Workers at Deere, meanwhile, have conceded rights, benefits and decent wage rises for decades.

The last strike was in 1986, lasting five months and turned into a lockout. In 1997 the agreed contract eliminated healthcare benefits after retirement, cut pensions by two-thirds and brought in a two tier system, with lower wages and health benefits for new workers.

The recent UAW-backed contract had originally included a third tier, which would eliminate pensions for all new workers. The second vote got rid of that two weeks ago. It is unclear whether this has been snuck back in as the full contract has not been shown to the workers by the UAW, although the UAW press statement was prepared well in advance of the vote.

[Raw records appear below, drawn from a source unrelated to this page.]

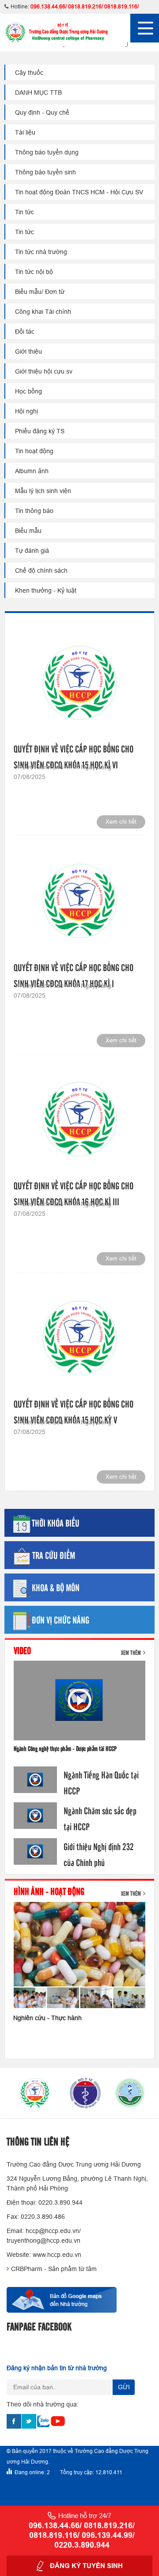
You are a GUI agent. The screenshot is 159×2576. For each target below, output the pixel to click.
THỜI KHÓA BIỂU (56, 1522)
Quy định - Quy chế (42, 112)
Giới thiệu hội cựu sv (43, 371)
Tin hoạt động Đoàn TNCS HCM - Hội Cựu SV (79, 192)
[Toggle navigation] (144, 28)
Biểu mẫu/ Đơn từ (39, 291)
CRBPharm (26, 2268)
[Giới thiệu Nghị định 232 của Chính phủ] (35, 1851)
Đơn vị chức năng (60, 1619)
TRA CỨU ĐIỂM (53, 1555)
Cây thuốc (29, 72)
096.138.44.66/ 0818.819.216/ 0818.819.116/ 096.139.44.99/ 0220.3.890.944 (82, 2535)
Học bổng (28, 391)
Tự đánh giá (32, 550)
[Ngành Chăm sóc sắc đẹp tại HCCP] (35, 1815)
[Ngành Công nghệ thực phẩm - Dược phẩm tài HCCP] (79, 1700)
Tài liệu (25, 132)
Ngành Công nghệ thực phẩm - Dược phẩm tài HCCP (65, 1748)
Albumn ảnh (32, 470)
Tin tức (24, 212)
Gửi (124, 2387)
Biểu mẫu (28, 530)
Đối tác (24, 331)
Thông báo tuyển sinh (45, 172)
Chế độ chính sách (41, 570)
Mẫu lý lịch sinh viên (43, 490)
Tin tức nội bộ (34, 271)
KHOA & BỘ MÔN (56, 1587)
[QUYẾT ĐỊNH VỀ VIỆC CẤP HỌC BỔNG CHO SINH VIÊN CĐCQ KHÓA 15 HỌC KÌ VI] (79, 682)
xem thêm (131, 1652)
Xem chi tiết (121, 821)
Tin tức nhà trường (41, 251)
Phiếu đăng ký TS (39, 431)
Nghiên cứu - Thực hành (47, 2017)
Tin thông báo (34, 510)
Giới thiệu (28, 351)
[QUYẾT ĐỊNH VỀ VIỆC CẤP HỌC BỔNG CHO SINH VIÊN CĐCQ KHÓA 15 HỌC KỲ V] (79, 1337)
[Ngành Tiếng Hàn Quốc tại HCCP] (35, 1779)
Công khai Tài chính (43, 311)
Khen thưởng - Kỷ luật (45, 590)
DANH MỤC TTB (38, 92)
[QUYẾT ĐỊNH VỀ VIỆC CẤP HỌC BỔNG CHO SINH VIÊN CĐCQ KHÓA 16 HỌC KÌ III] (79, 1119)
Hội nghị (26, 411)
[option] (29, 2093)
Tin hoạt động (34, 451)
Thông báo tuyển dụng (47, 152)
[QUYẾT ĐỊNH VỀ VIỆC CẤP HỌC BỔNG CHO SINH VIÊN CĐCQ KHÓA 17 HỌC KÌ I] (79, 900)
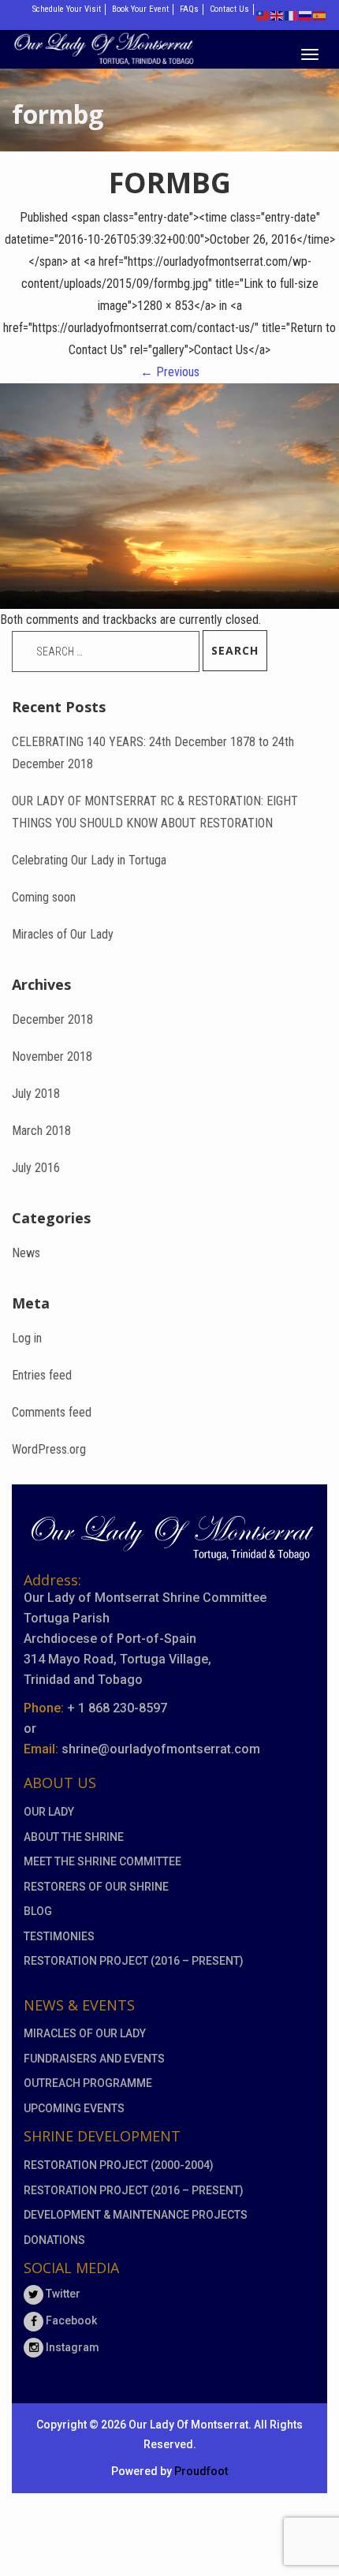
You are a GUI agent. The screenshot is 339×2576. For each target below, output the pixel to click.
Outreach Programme (88, 2083)
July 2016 (36, 1167)
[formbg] (169, 494)
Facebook (70, 2320)
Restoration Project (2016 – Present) (134, 1960)
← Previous (169, 371)
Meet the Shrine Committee (102, 1861)
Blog (38, 1911)
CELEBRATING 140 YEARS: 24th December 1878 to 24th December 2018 (153, 752)
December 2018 (52, 1019)
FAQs (189, 9)
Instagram (71, 2347)
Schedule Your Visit (66, 9)
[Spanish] (320, 14)
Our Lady (49, 1811)
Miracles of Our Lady (63, 934)
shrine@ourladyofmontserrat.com (160, 1749)
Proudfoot (201, 2471)
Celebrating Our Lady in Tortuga (89, 860)
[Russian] (306, 14)
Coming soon (44, 897)
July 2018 (36, 1093)
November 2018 (52, 1056)
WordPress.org (49, 1449)
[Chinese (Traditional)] (263, 14)
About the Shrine (74, 1837)
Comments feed (51, 1412)
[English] (277, 14)
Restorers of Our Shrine (96, 1886)
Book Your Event (140, 9)
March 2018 (41, 1130)
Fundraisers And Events (94, 2058)
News (26, 1252)
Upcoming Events (74, 2108)
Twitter (61, 2293)
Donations (54, 2240)
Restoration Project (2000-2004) (119, 2165)
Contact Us (229, 9)
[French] (292, 14)
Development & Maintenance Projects (136, 2214)
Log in (27, 1338)
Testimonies (59, 1936)
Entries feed (42, 1375)
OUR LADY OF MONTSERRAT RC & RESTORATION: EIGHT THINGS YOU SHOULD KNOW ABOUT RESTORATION (155, 812)
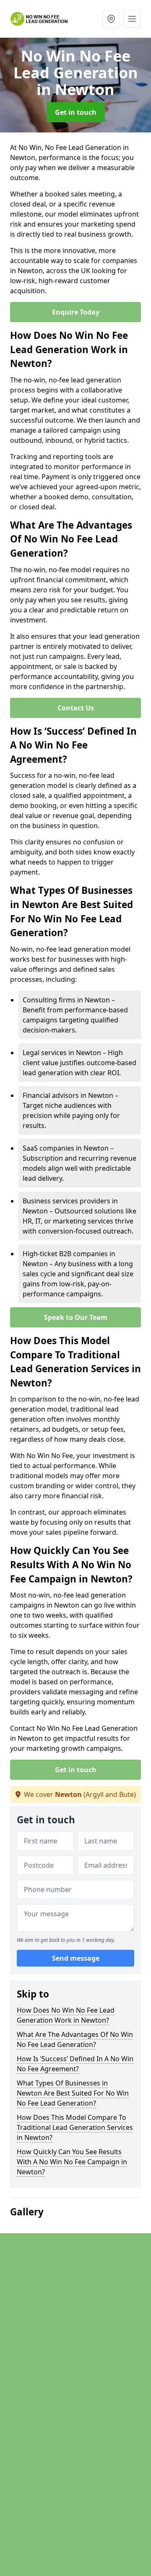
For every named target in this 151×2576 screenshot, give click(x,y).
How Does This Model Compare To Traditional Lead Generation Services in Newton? (75, 2127)
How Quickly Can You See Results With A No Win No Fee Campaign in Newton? (72, 2161)
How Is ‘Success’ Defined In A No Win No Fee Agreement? (75, 2063)
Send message (75, 1958)
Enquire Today (75, 312)
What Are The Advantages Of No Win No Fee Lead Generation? (75, 2039)
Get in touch (75, 112)
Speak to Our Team (75, 1317)
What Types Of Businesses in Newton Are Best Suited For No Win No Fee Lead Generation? (73, 2093)
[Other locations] (111, 19)
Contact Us (75, 707)
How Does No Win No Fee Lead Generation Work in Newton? (66, 2015)
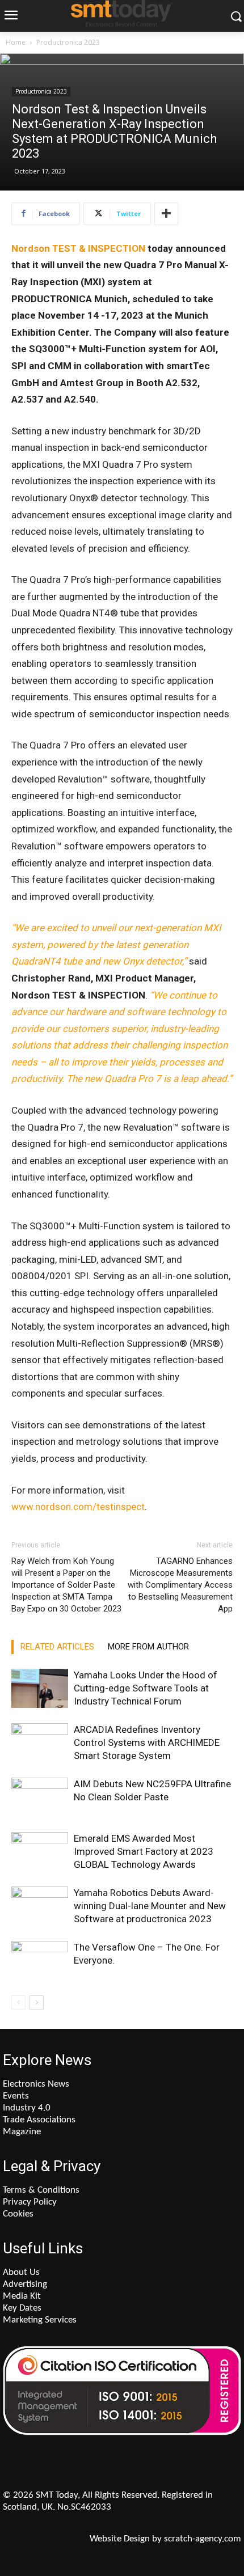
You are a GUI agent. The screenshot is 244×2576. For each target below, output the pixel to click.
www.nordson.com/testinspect (78, 1506)
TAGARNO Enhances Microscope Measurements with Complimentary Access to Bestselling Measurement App (180, 1585)
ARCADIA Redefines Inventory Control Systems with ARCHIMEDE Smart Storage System (147, 1742)
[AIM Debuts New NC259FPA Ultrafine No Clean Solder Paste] (39, 1797)
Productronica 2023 (68, 42)
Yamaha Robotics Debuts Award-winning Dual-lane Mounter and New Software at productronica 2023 (150, 1905)
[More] (166, 213)
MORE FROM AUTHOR (148, 1647)
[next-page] (37, 2002)
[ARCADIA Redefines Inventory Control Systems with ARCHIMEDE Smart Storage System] (39, 1742)
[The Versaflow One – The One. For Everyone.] (39, 1960)
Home (16, 42)
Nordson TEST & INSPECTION (78, 248)
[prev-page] (18, 2002)
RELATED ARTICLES (57, 1647)
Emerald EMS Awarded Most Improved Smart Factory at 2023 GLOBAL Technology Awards (143, 1851)
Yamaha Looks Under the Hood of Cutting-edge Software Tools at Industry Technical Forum (145, 1688)
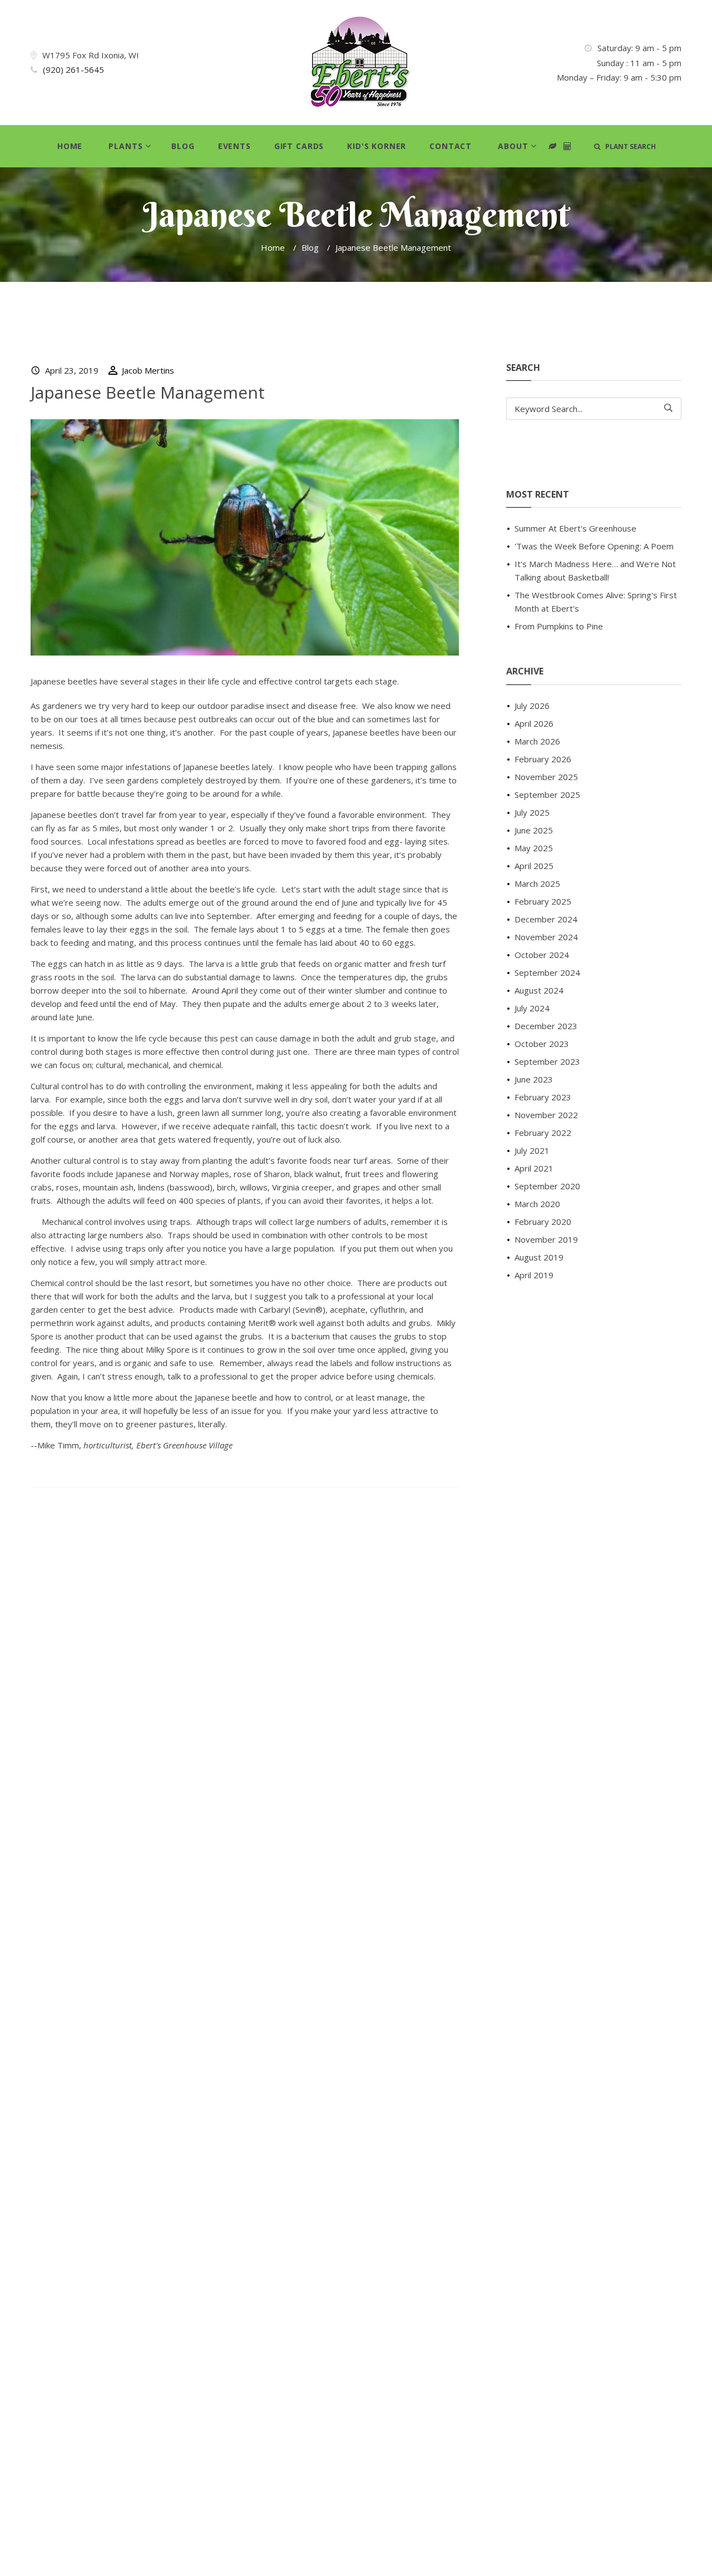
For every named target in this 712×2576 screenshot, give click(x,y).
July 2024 (532, 1008)
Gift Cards (299, 146)
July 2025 (532, 812)
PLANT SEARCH (628, 146)
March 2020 (537, 1203)
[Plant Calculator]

All this comes against a continuing backdrop of corruption scandals and allegations in the UAW, and a federal investigation. Two of the previous four presidents of the UAW have been imprisoned for embezzlement. Current president (and former Treasurer) Ray Currie has been investigated for accepting high-value football tickets from firms the union did business with, in breach of union rules.

The Unite All Workers for Democracy (UAWD) campaign continues to work in the UAW for direct one-member-one-vote election (in place of indirect elections) to get an honest leadership elected by the rank and file and for other democratic organising principles.

Shame on the UAW bureaucracy! Support the UAWD for a democratic union that won’t sell out its members or steal their dues in the future. Help them transform their union!